Following the appearance of several clusters of latex allergy cases in 1990, the Mayo Medical Center in Rochester, Minnesota, formed a multidisciplinary work group to address the problem (Hunt et al. 1996). Subsequently, this was formalized in a Latex Allergy Task Force with members from the departments of allergy, preventive medicine, dermatology and surgery as well as the Director of Purchasing, the Surgical Nursing Clinical Director and the Director of Employee Health. Articles on latex allergy were published in staff newsletters and information bulletins to educate the 20,000 member workforce to the problem and to encourage those with suggestive symptoms to seek medical consultation. A standardized approach to testing for latex sensitivity and techniques for quantifying the amount of latex allergen in manufactured products and the amount and particle size of air-borne latex allergen were developed. The latter proved to be sufficiently sensitive to measure the exposure of individual workers while performing particular high-risk tasks.
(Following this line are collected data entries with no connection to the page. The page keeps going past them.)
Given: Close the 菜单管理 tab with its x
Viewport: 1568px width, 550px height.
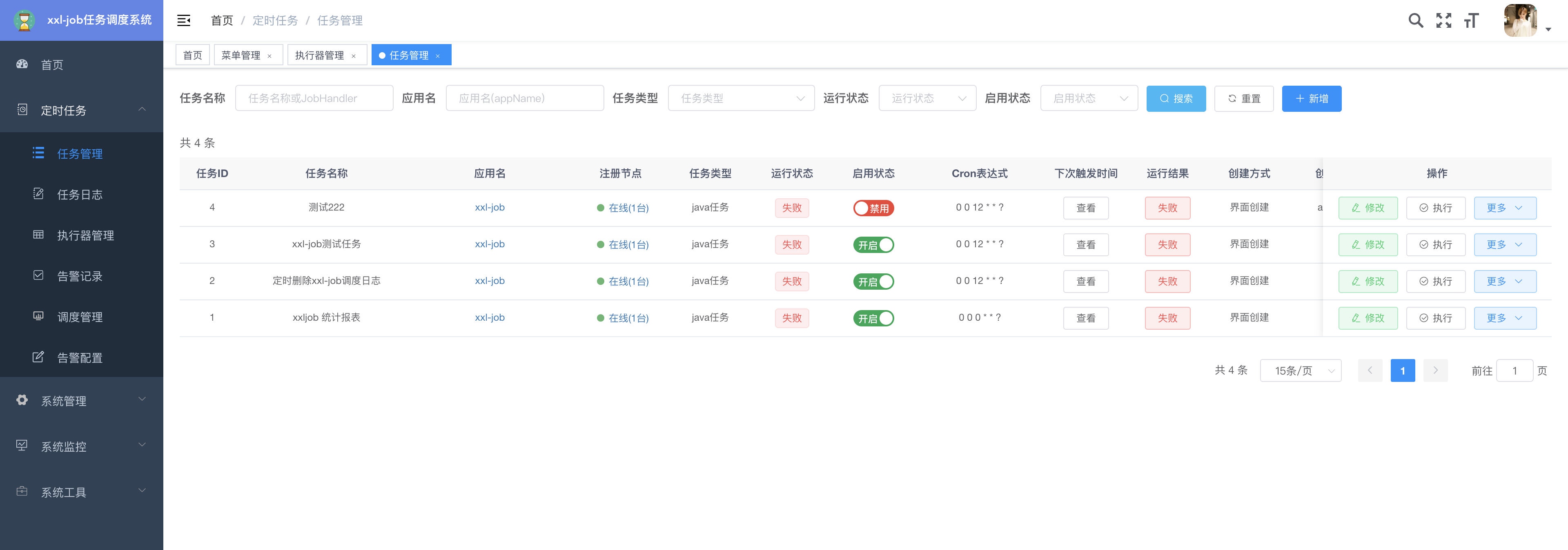Looking at the screenshot, I should [270, 56].
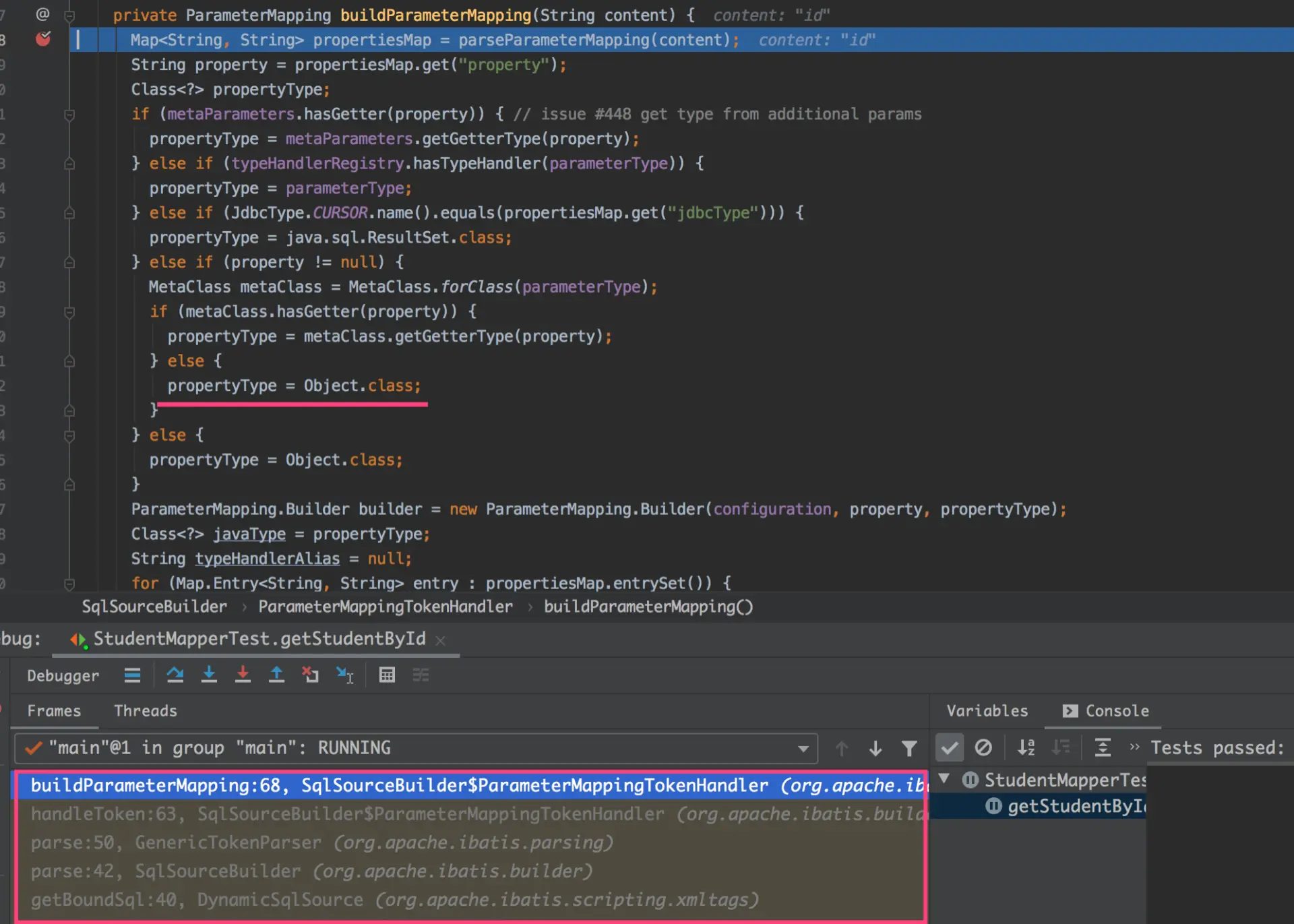Switch to the Variables tab

tap(987, 711)
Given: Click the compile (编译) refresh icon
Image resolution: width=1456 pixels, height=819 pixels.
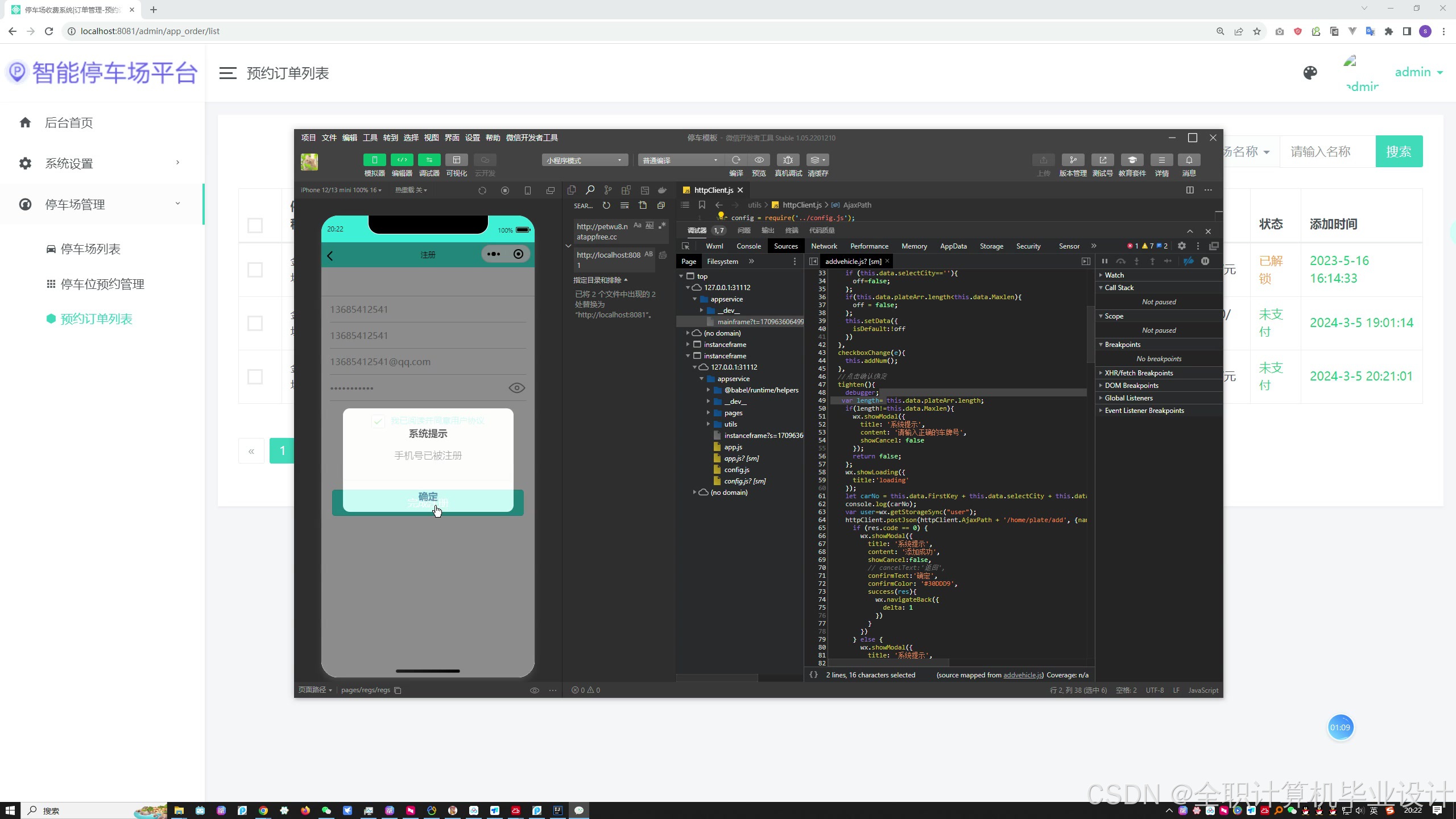Looking at the screenshot, I should tap(736, 160).
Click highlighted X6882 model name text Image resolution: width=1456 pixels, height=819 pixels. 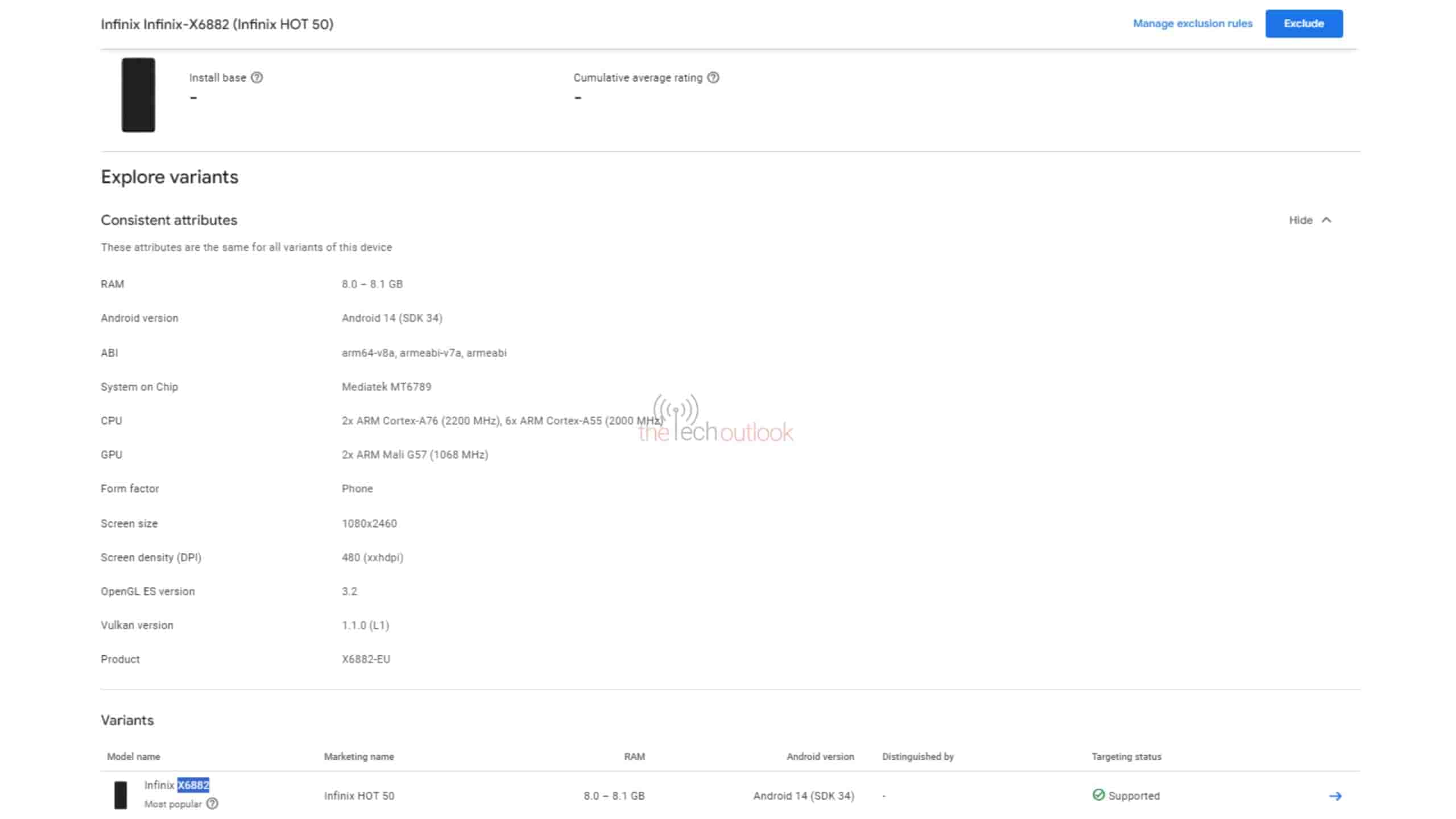[x=193, y=785]
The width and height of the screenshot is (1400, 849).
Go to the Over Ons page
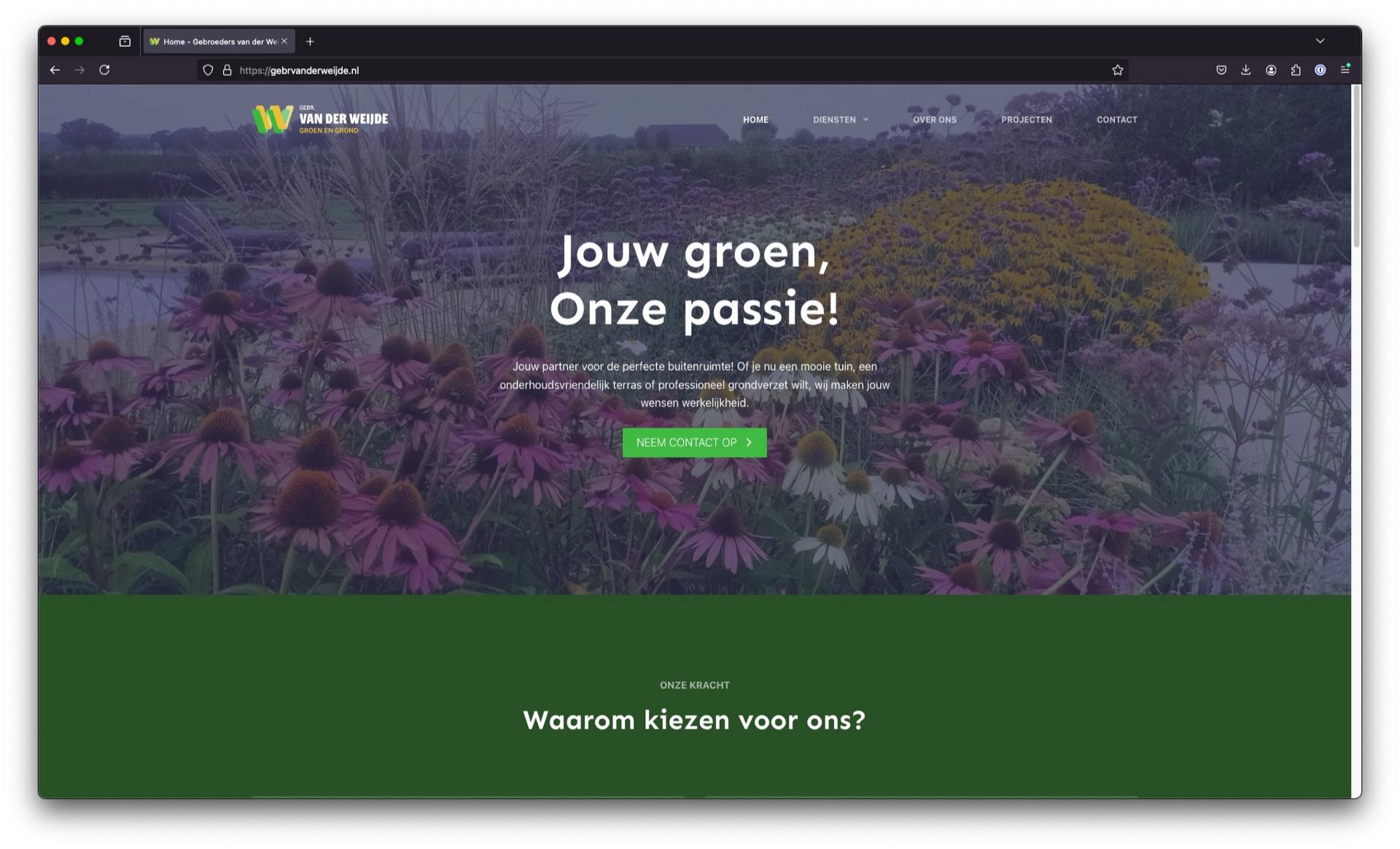click(934, 120)
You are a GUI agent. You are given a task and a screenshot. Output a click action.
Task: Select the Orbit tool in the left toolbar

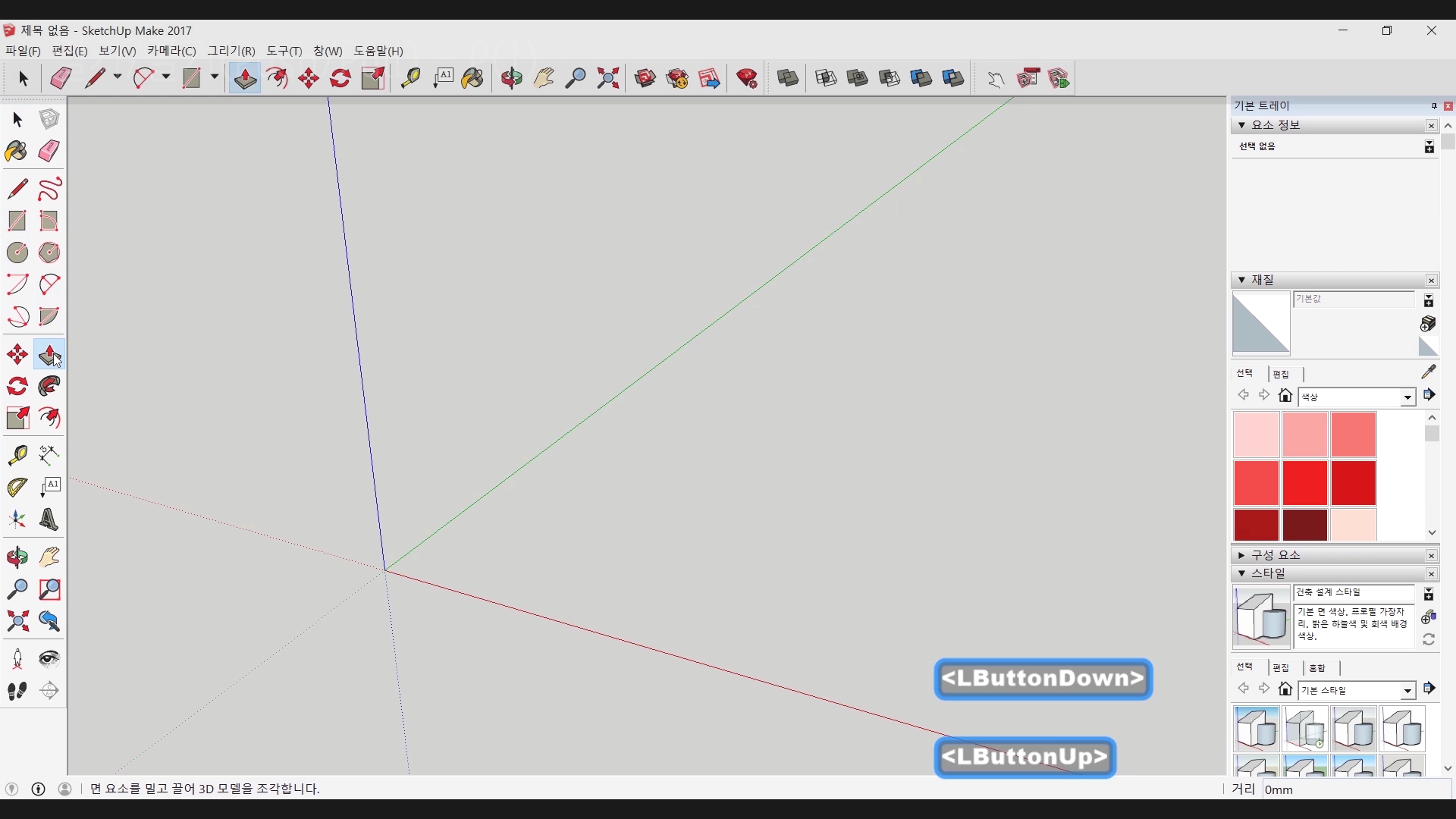coord(17,557)
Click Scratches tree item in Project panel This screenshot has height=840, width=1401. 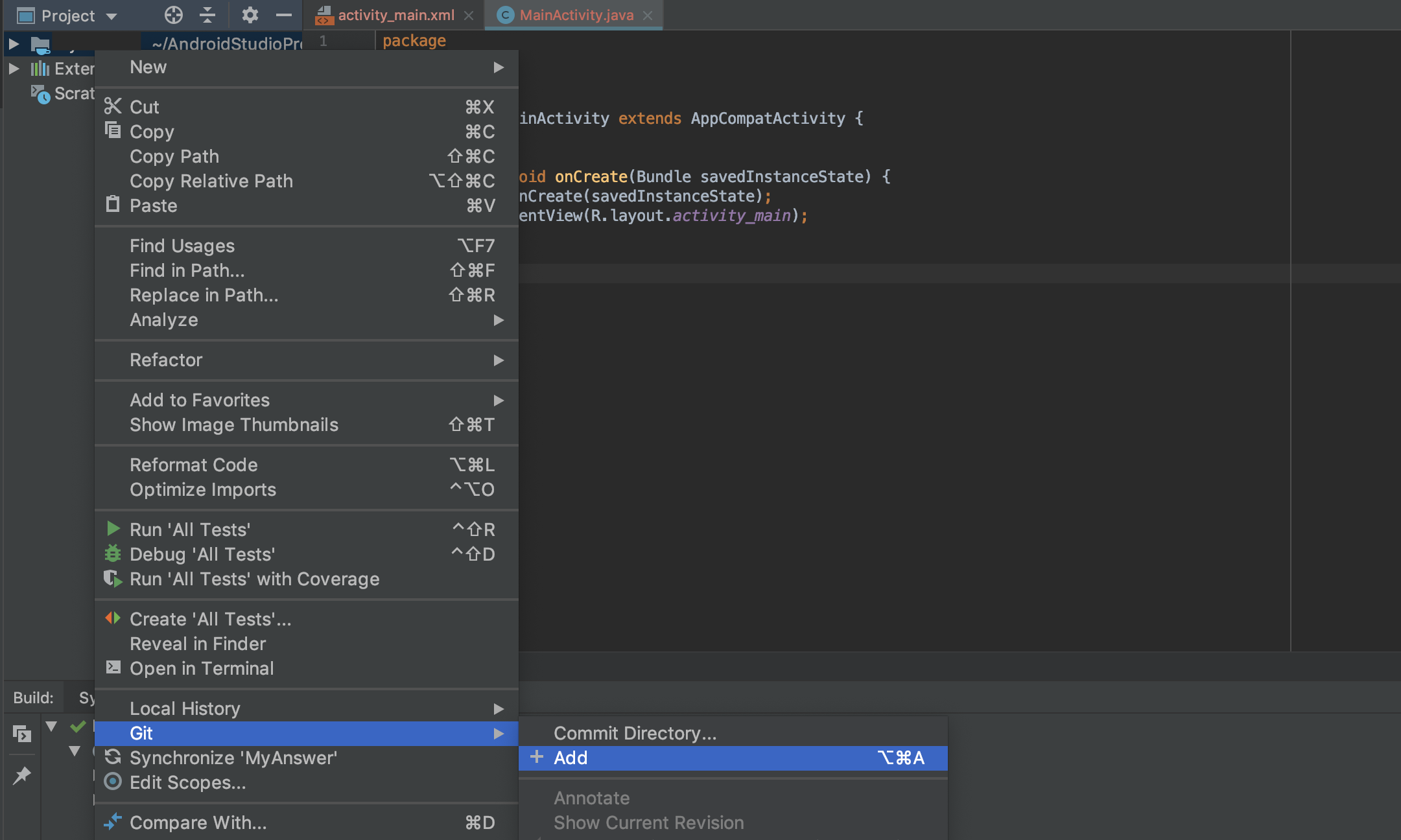point(73,94)
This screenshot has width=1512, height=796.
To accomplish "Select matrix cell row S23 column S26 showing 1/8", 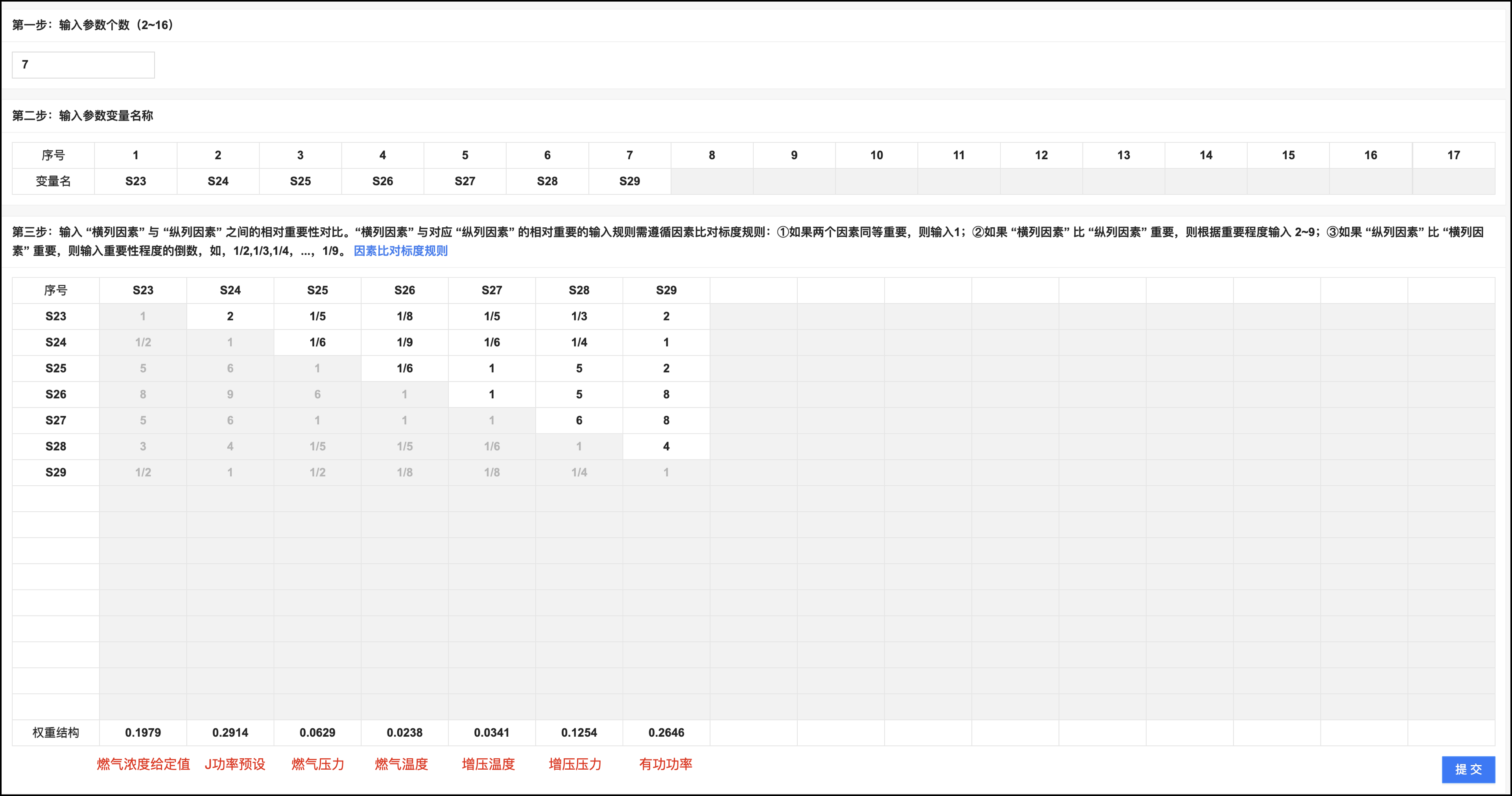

Steps were initiated to monitor a gradual transition to low-allergen gloves (an incidental effect was a lowering of their cost by concentrating glove purchases among the fewer vendors who could meet the low allergen requirements) and to minimize exposures of staff and patients with known sensitivity to NLR.
To alert the public to the risks of NLR allergy, a consumer group, the Delaware Valley Latex Allergy Support Network has been formed. This group has created an Internet website (http://www.latex.org) and maintains a toll-free telephone line (1-800 LATEXNO) to provide up-to-date factual information about latex allergy to persons with this problem and those who care for them. This organization, which has a Medical Advisory Group, maintains a Literature Library and a Product Center and encourages the exchange of experiences among those who have had allergic reactions.
Conclusion
Latex allergies are becoming an increasingly important problem among health care workers. The solution lies in minimizing contact with latex allergen in their work environment, especially by substituting non-latex surgical gloves and appliances.